The practice itself was not unusual in Ireland; Catholic doctrine long held that babies who died before baptism could not be interred in consecrated ground, and so communities across the country repurposed older, liminal spaces for the purpose. Raths, the circular earthwork enclosures built primarily during the early medieval period as farmsteads and settlements, carried their own ambiguous spiritual charge in folk memory, neither fully sacred nor entirely profane, which may partly explain why they were so often chosen for this use.
At Ballyglass, local tradition preserves the memory of this function clearly. Small stone gravemarkers were still visible within the rath during the first half of the twentieth century, physical traces of burials that were never officially recorded or religiously sanctioned. Those markers are no longer visible today. Their disappearance is common to many such sites across Ireland, sometimes the result of agricultural disturbance, sometimes simply the slow work of vegetation and time. What remains is the earthwork itself and the oral memory attached to it, the knowledge passed down that this particular enclosure served as the last resting place for children whose deaths placed their families in an impossible position between grief and the formal structures of the Church.

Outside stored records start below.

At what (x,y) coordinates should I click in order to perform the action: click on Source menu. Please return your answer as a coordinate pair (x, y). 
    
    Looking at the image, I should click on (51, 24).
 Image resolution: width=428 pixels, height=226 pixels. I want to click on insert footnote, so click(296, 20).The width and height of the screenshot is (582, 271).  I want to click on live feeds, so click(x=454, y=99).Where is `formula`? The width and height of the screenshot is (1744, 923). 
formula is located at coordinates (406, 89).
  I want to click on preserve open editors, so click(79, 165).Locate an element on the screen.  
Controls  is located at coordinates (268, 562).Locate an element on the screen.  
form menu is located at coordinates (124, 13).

These burial grounds, known in Irish as cillíní, occupy a peculiar and often overlooked corner of the Irish landscape. They are rarely marked on maps, seldom interpreted on signage, and frequently sit within or beside older archaeological features precisely because such places already existed outside ordinary social and religious boundaries. The rath at Ballyglass is one of many across Mayo and beyond where the landscape holds two histories at once, one prehistoric, one far more recent and considerably more tender.